Gmina Wicko. Mieszkańcy Wrześcia chcą wstrzymania budowy biogazowni

Robert Gębuś
Robert Gębuś
Mieszkańcy Wrześcia (gm. Wicko) protestują przeciwko budowie biogazowni. Obawiają się fetoru, wpływu na zdrowie i spadku cen ich nieruchomości. Grożą cywilnymi pozwami jeśli inwestycja zostanie zrealizowana a urząd gminy zapewnia, że wszystko odbywa się zgodnie z prawem.

Przeciwko budowie biogazowni podpisało się blisko 200 mieszkańców gminy Wicko. Inwestycja powstaje kilkaset metrów od zabudowań i chociaż gminni urzędnicy zapewniają, że będzie ona nowoczesna a uciążliwość niewielka, to mieszkańcy są przekonani, że od fetoru nie uciekną. W założeniu biogazownia ma być zasilana surowcami roślinnymi: kiszonką z kukurydzy, sianokiszonką oraz gnojowicą.

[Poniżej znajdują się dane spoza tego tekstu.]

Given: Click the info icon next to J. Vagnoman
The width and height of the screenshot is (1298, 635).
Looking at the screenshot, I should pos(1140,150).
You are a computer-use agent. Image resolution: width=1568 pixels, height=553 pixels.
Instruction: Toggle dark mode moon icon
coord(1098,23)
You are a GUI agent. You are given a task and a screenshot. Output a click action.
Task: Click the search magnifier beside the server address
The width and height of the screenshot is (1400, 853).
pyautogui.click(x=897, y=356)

- Nie jest tajemnicą, że biogazownie mają w Polsce złą sławę wynikającą z wydzielanego odoru, który niszczy życie. Boimy się smrodu, tego że nie wyjdziemy z dziećmi na spacer, nie będzie można otworzyć okien

– mówi Roman Nowak, mieszkaniec Wrześcia.

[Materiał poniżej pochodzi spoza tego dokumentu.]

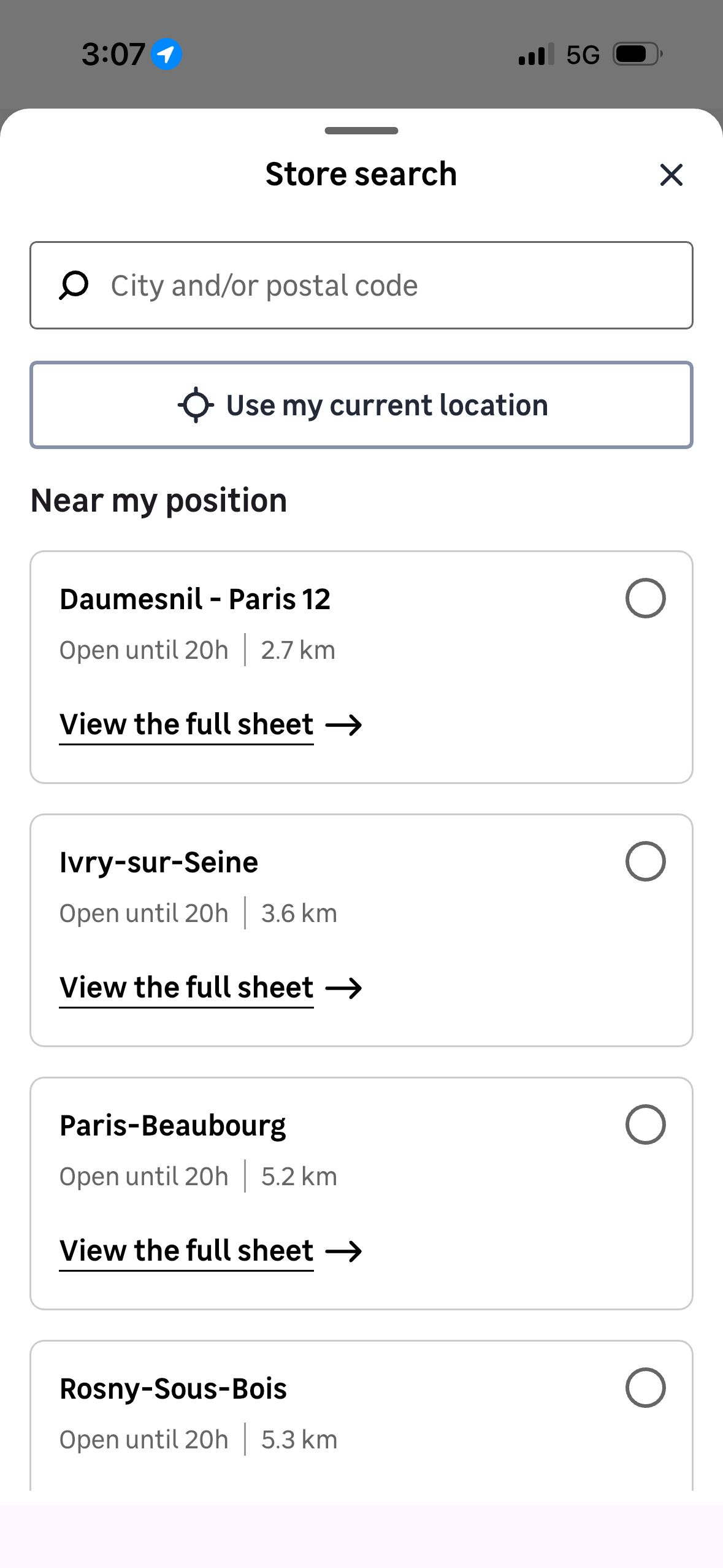Close the Store search sheet
This screenshot has height=1568, width=723.
click(x=671, y=175)
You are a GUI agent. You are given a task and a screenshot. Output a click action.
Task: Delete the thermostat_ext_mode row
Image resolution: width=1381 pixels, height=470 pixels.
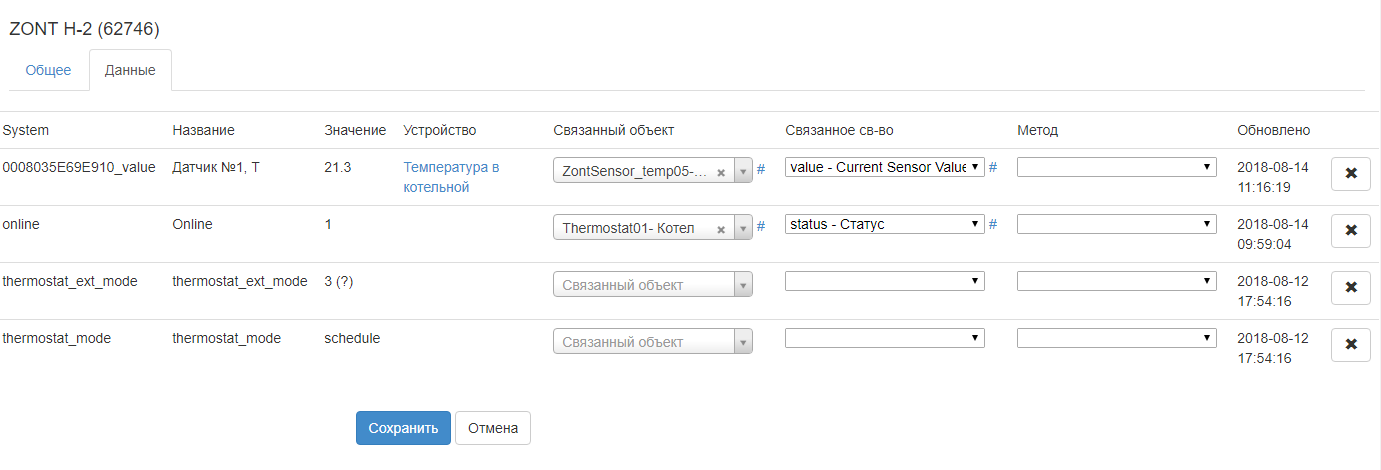[x=1350, y=287]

- Na dodatek odór jest niemierzalny. Inwestor powie, że jemu pachnie fiołkami i dolarami, a mieszkańcy będą mieli problem, żeby wywiesić pranie. Tak to właśnie jest, kiedy biogazownia jest blisko siedlisk ludzkich.

Protestujący twierdzą, że nie są przeciwnikami samej inwestycji, ale jej lokalizacji.
Daniel Mularczyk który prowadzi firmę we Wrześciu obawia się, że kiedy biogazownia powstanie będzie musiał szukać sobie innego miejsca do życia.- Zatrudniam kilkanaście osób m.in. z tej miejscowości - mówi. - Powiadomiłem pracowników, że jeśli będę czuł dyskomfort, zwolnię ludzi, sprzedam to i wyprowadzę się stąd. Niedawno urodziło mi się dziecko. Nie po to budowałem dom, który jest moim azylem i miejscem odpoczynku żebym musiał stąd uciekać, ale jeśli będę czuł dyskomfort, to tak zrobię.

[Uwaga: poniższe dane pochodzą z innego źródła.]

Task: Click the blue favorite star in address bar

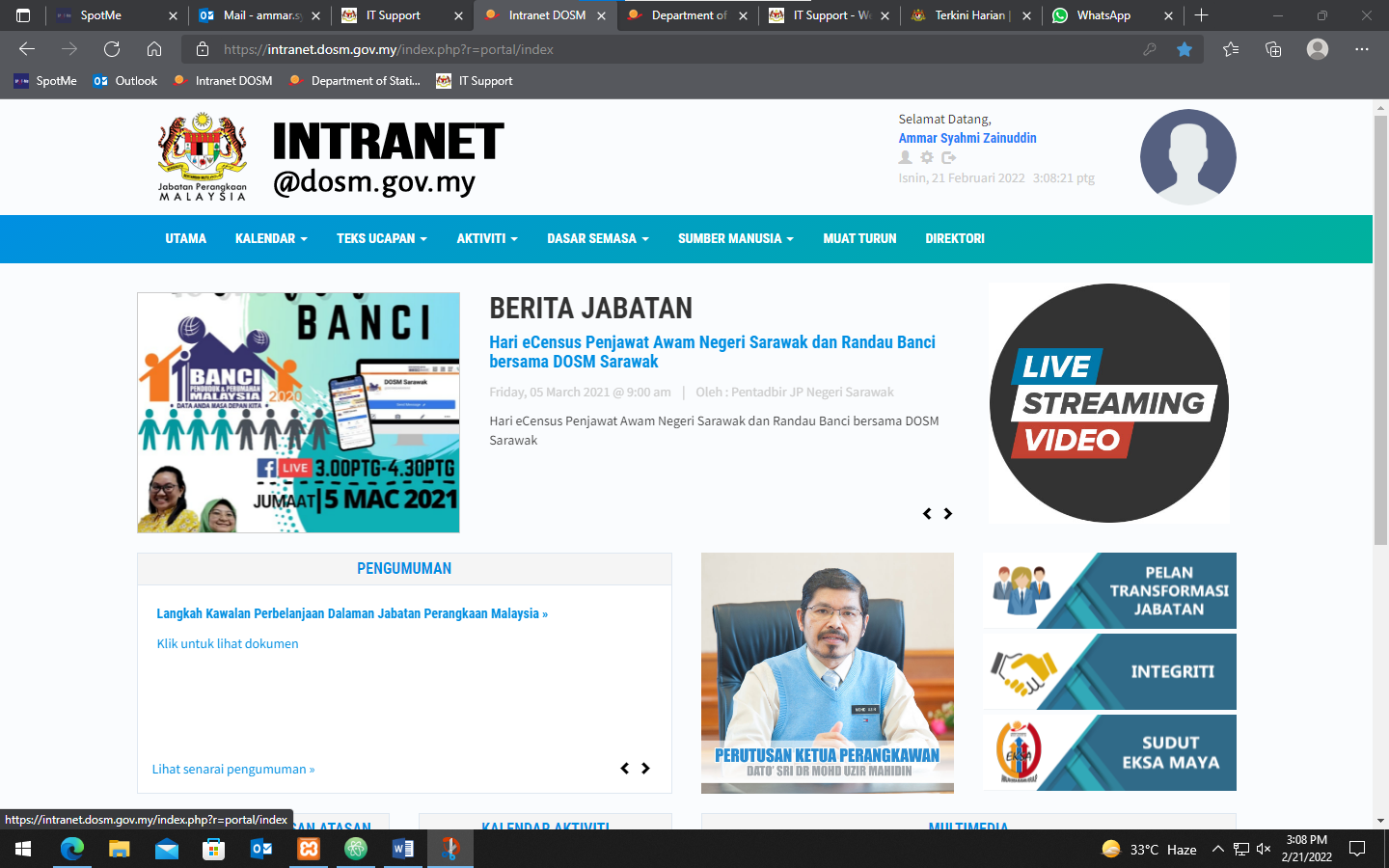Action: [x=1185, y=49]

Oglądali biogazownię w Niemczech

Plany budowy biogazowni przez prywatną spółkę PW Energie Odnawialne pojawiły się już w 2011 roku. Sporządzono plan zagospodarowania przestrzennego dla tej inwestycji, gmina wyłożyła go do wglądu, informacja pojawiła się m.in. w mediach i na stronie gminy. Pod koniec grudnia 2011 gmina zorganizowała konsultacje społeczne o których, jak twierdzi powiadomiła mieszkańców. Jednak pojawiły się na niej zaledwie 3 osoby. Za to kilkudziesięciu mieszkańców przyszło na nieformalne spotkanie zorganizowane później przez inwestora, a w połowie marca 2012 sfinansował on wyjazd do Niemiec dla zainteresowanych m.in. sołtysów, by mogli się przyjrzeć działającej tam biogazowni o podobnej technologii.- Dowiedzieliśmy się od inwestora, że zabrał kilku mieszkańców na wycieczkę do Niemiec, żeby ich przekonać. Prawdopodobnie pokazano im znacznie mniejszą instalację od planowanej u nas i przedstawiono tylko zalety takiego pozyskiwania energii i ciepła, bez skutków negatywnych -uważa Roman Nowak- Nasz kolega, który tam był i wtedy to legitymizował, teraz ma zupełnie inne stanowisko.
Ostatecznie, według informacji gminy, ok. 20 osób było za budową biogazowni. Oświadczenia o braku sprzeciwu podpisali także właściciele nieruchomości sąsiadujących z planowaną inwestycją. Jednak zdaniem protestujących, to jest zdecydowanie za mała grupa, by legitymizować budowę. -

Jak często to w życiu bywa, gmina proceduje bardzo istotne plany. Formalnie daje zgodę na tego typu inwestycje, a mieszkańcy żyją w nieświadomości i dowiadują się zdecydowanie za późno

-uważa Roman Nowak, który podkreśla, że organizatorzy protestu kontaktowali się w tej sprawie z inwestorem i gminą.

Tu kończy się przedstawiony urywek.